▶ **Requirement 1**
How would you render this sentence from the RCNet overview in Spanish: "Only the Readout layer needs to be trained."

RCNet is a .net machine learning library providing the reservoir computing methods freely available for .net developers.
Two main reservoir computing methods are called Echo State Network (ESN) and Liquid State Machine (LSM). RCNet supports both of these methods. However, since ESN and LSM are based on very similar principles, RCNet brings the option to combine them at the same time which could open up new interesting possibilities. This general implementation is called "State Machine" in the context of RCNet.

RCNet honors the following implementation rules:

• Independence. RCNet should have all the functionality implemented internally
• Simplicity. Inheritance, polymorphism and interfaces are used only where it is really needed. The simplicity of the code is preferred
• Source code standards. The standard naming convention is used (the only exception is that the fields have an underscore prefix). Source code should be fully commented for easy understanding
• Component design. Wherever it is reasonable, the solution should be decomposed into generic and reusable components
• Xml parameterization. Every component that is a part of the StateMachine has its own related settings class providing validated initialization parameters. Every settings class has to have defined initialization xml element type in RCNetTypes.xsd and implemented constructor accepting initialization xml element of that type. Every settings class also has to implement non-xml constructor and to provide initialization xml element through GetXml method
• Serializability. All components that are required for StateMachine operation must be serializable
• Parallel processing. Where appropriate, parallel processing should be implemented to achieve better performance

Reservoir Computing conceptual view

Recurrent neural networks (RNNs) are very well suited for time-dependent data processing such as

• Time series forecasting (univariate, multivariate)
  • Based on historical curve, forecast its next evolution
  • Based on real time micro-movements of the car in the parallel lane, what is the probability that a driver will turn this car into my lane in the next 3 seconds?
  • ...
• Time series classification (univariate, multivariate)
  • Based on EEG data, recognize coming epileptic seizure
  • Based on voice data, recognize speaker's emotion
  • ...

Reservoir computing makes it possible to use the benefits of the recurrent network very efficiently. Efficiency lies in the fact that the weights of synapses within the recurrent network (called reservoir) are randomly chosen at the beginning and in contrast with traditional training methods for RNNs, there is no need of any further expensive supervised training of the recurrent network to find weights solving given problem. Only the Readout layer needs to be trained. Most often very simply, by fast linear regression.

Figure explanation

• External input data is continuously pushed into the reservoir through input neurons (yellow balls). Input neuron is very simple, it only mediates external input for input synapses (yellow arrows) delivering input to the reservoir's hidden neurons (blue balls interconnected by blue arrows). Each pushed input data starts recomputation cycle of the reservoir.

▶ **Requirement 2**
Can you rewrite the listing from the line with "The width and height of the screenshot is (1097, 459)." up to and including the line with "Action: point(207,98)", putting "How can I do" in place of "How do I perform" and changing nothing else?

▶ **Data section**
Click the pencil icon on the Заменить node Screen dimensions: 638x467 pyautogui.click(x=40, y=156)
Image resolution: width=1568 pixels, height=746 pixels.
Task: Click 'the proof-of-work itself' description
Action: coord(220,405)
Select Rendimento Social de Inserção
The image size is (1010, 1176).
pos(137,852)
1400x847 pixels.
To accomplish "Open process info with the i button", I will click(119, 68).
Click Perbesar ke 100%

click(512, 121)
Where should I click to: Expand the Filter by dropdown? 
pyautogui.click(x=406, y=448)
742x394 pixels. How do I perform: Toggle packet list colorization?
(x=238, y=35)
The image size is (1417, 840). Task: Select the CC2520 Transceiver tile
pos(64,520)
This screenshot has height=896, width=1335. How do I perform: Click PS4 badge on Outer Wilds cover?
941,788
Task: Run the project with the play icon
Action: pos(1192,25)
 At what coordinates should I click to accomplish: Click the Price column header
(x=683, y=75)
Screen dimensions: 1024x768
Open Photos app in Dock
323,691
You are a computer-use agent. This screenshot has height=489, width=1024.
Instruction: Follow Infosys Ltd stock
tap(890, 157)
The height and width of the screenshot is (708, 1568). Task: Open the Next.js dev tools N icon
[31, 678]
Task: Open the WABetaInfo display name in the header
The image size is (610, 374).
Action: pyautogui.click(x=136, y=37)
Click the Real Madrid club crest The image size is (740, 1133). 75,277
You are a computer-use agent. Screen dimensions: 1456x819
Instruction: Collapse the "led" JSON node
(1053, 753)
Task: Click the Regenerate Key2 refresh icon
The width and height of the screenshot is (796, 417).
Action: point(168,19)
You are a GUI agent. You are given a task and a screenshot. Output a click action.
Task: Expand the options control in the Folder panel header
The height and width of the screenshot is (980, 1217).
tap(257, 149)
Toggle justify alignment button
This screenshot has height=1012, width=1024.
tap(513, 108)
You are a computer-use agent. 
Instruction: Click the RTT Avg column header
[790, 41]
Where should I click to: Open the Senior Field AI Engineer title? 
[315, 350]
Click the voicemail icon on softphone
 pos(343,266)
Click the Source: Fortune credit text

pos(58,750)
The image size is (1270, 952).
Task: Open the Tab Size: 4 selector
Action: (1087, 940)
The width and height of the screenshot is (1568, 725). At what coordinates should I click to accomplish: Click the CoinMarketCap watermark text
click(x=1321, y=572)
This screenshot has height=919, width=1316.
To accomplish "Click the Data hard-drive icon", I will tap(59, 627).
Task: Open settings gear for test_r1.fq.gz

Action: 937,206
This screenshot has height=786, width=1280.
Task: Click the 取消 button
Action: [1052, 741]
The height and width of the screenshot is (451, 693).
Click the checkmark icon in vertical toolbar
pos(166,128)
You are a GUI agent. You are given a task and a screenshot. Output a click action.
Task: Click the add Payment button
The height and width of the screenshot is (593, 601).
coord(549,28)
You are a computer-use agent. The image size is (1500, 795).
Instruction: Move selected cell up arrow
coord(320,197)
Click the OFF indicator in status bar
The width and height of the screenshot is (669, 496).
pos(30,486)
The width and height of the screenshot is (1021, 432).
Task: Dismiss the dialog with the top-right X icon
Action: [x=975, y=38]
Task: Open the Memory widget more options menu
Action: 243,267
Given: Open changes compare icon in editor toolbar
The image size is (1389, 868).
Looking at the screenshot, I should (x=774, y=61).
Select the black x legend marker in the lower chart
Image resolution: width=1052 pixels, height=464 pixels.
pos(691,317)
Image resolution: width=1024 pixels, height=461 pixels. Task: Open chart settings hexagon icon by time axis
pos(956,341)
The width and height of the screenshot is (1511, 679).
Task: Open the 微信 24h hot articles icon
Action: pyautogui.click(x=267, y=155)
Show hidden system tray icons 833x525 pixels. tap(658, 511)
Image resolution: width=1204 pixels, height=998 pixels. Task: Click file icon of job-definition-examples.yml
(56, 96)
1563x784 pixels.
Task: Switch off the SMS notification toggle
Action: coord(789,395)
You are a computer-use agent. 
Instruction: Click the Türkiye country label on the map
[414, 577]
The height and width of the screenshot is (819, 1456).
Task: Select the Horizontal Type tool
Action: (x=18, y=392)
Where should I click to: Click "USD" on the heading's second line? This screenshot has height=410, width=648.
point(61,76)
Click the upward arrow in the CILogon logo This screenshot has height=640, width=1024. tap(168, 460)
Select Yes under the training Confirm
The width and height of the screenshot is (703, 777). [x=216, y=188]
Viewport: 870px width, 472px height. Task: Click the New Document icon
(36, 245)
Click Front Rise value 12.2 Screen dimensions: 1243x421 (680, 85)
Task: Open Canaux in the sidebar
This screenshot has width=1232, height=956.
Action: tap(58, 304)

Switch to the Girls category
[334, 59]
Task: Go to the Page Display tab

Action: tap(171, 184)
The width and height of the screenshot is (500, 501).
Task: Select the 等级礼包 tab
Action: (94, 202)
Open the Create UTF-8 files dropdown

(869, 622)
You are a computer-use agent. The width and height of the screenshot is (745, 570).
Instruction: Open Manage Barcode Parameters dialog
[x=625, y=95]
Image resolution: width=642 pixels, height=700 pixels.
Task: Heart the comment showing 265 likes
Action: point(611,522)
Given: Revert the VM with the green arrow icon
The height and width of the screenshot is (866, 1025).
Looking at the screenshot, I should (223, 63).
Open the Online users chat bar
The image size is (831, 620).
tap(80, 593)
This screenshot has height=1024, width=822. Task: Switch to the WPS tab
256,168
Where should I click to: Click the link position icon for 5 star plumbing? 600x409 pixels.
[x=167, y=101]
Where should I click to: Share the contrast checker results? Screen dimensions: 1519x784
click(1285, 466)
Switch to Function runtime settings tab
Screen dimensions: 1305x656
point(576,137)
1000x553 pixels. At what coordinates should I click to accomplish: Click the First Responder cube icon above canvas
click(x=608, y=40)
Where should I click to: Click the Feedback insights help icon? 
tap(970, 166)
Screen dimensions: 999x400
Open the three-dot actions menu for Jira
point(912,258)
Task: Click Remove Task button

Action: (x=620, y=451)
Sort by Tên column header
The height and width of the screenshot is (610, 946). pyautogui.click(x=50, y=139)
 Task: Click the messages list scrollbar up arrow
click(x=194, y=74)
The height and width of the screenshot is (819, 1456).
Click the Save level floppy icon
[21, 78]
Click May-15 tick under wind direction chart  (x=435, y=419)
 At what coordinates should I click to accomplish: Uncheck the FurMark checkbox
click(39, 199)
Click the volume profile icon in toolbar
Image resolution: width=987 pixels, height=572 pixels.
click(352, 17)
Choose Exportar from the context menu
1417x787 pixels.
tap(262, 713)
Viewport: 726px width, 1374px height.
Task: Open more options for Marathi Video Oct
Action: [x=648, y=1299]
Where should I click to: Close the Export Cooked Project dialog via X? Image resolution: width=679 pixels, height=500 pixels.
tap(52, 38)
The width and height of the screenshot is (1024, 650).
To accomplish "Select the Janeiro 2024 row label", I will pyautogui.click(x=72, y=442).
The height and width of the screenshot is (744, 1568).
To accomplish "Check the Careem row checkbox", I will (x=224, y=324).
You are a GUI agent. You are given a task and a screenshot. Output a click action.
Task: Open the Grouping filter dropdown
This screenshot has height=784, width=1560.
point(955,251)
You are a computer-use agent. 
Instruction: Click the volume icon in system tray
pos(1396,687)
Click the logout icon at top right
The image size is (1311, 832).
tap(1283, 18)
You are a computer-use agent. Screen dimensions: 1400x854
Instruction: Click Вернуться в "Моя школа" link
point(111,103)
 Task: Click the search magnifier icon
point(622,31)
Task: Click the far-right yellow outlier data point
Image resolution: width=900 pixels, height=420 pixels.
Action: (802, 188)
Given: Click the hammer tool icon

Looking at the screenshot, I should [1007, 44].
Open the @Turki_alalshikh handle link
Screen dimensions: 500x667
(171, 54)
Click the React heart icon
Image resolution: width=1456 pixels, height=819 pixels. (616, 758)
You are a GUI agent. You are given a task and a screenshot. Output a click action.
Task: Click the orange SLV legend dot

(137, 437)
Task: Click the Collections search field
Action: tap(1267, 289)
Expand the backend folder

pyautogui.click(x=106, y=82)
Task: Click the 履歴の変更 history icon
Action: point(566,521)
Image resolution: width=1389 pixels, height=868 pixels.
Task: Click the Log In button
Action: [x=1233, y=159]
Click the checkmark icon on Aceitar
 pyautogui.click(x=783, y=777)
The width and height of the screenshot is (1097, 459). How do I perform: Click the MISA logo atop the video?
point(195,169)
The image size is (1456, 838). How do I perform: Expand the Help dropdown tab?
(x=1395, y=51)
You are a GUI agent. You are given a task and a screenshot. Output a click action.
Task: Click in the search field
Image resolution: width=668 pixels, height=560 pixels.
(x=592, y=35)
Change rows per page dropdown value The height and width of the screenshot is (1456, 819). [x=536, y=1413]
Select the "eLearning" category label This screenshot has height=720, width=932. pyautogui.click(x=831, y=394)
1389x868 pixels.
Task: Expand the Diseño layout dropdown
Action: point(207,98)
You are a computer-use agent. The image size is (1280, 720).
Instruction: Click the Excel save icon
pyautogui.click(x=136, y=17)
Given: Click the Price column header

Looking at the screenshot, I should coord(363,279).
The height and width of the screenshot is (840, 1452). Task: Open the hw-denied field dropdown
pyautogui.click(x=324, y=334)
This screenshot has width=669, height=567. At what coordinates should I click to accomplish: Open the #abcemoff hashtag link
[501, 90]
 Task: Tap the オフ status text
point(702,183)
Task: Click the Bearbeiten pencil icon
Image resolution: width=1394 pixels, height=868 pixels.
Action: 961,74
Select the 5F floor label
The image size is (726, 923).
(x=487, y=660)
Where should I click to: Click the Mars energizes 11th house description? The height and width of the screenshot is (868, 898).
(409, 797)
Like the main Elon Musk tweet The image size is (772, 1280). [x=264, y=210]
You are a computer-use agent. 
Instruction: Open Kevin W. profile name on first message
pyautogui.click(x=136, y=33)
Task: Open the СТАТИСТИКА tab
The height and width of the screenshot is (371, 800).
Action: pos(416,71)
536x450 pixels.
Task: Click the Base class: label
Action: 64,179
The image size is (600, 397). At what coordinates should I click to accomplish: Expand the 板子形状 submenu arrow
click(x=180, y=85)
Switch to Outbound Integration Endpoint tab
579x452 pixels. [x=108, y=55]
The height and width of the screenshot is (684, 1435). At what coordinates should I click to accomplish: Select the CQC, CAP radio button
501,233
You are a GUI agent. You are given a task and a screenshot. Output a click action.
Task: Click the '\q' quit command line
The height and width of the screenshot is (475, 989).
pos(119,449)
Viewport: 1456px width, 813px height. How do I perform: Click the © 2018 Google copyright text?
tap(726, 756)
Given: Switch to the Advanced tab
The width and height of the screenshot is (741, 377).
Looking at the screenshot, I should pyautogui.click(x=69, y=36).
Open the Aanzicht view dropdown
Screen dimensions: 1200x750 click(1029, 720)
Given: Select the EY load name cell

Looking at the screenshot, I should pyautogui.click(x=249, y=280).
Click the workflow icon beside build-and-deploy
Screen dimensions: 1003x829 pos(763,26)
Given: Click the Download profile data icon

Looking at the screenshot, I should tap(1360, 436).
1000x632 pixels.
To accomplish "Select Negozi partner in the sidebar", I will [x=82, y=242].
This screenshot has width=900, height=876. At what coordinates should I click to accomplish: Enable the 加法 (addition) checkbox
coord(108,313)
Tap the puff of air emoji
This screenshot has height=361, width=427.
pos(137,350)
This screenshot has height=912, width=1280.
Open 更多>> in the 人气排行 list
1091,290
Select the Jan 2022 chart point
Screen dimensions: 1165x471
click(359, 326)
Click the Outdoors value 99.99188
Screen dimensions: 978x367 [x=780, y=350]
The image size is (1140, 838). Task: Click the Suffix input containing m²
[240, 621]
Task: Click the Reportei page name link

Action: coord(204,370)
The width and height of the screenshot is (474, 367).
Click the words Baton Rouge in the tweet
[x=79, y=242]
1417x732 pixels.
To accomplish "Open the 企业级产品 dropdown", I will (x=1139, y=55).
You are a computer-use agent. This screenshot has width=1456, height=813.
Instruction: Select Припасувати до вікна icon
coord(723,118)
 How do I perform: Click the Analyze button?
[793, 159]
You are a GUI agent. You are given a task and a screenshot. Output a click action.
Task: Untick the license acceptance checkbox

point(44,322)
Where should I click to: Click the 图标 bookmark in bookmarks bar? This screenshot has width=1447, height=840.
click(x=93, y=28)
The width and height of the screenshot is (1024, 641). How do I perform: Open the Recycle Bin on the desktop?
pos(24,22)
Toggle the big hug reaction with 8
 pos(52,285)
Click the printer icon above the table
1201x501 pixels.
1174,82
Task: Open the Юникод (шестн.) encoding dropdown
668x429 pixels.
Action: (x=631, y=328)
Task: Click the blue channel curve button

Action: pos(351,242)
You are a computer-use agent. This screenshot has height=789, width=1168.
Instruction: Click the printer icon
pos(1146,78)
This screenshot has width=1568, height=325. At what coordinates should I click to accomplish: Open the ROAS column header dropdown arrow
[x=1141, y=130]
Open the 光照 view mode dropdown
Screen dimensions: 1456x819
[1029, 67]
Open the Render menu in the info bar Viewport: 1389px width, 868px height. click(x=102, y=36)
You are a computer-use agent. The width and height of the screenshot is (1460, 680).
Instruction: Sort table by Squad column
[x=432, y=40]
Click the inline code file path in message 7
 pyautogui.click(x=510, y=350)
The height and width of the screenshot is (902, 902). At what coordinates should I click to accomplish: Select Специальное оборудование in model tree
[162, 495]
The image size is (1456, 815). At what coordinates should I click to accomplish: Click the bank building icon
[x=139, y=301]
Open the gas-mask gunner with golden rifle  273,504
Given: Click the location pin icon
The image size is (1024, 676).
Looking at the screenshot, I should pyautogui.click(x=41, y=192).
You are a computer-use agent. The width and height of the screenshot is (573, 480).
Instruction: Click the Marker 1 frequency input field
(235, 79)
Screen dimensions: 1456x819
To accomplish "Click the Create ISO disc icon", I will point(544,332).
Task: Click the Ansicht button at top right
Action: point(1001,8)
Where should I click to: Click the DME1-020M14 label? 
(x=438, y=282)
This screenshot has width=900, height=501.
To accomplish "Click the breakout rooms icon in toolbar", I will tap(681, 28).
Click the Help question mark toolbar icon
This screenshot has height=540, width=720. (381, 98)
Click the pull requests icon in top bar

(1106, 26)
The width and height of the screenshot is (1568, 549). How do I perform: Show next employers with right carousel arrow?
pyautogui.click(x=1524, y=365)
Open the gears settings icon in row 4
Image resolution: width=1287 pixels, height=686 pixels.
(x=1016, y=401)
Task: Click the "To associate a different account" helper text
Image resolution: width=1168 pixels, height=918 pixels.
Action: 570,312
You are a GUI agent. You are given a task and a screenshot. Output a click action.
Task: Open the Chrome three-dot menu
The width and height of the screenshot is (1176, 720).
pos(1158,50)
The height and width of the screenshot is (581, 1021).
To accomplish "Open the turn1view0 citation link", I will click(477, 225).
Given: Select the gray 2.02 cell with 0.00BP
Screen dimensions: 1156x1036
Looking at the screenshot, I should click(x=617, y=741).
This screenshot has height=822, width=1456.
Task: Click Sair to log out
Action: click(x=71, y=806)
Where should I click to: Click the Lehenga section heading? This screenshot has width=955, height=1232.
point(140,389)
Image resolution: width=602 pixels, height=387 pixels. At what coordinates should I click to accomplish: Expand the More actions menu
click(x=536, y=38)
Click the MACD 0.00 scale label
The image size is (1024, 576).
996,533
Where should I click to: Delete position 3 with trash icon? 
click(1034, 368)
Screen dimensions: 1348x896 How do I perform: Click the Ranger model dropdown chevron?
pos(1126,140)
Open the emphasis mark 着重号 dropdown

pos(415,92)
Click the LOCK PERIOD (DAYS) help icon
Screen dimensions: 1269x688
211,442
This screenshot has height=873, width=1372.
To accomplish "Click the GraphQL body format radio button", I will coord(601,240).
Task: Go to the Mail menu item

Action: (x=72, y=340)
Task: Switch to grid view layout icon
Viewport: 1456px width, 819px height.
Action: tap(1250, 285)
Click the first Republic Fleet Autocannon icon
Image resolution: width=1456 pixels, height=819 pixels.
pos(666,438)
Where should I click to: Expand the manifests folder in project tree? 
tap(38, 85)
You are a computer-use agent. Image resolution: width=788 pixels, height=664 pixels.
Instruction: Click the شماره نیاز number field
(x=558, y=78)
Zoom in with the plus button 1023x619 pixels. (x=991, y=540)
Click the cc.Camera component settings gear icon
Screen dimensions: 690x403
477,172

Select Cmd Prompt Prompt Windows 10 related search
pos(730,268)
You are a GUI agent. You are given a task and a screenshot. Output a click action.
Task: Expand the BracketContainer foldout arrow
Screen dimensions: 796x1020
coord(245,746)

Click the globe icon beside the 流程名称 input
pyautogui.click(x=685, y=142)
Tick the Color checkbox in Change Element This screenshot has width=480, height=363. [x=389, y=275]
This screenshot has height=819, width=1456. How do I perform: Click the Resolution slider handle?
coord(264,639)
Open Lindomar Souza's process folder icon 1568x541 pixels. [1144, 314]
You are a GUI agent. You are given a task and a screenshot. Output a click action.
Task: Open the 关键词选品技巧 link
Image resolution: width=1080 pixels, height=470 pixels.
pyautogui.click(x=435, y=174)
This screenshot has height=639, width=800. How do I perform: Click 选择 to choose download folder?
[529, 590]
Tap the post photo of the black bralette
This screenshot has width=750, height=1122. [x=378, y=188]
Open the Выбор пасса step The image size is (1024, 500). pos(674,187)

▶ **Exercise response 1**
Solo es necesario entrenar la capa Readout.

▶ **Exercise response 2**
The width and height of the screenshot is (1097, 459). How can I do: Click the MISA logo atop the video?
point(195,169)
The image size is (1456, 838). How can I do: Expand the Help dropdown tab?
(x=1395, y=51)
You are a GUI agent. You are given a task and a screenshot. Output a click action.
Task: Click in the search field
Image resolution: width=668 pixels, height=560 pixels.
(x=592, y=35)
Change rows per page dropdown value The height and width of the screenshot is (1456, 819). [x=536, y=1413]
Select the "eLearning" category label This screenshot has height=720, width=932. pyautogui.click(x=831, y=394)
1389x868 pixels.
Task: Expand the Diseño layout dropdown
Action: point(207,98)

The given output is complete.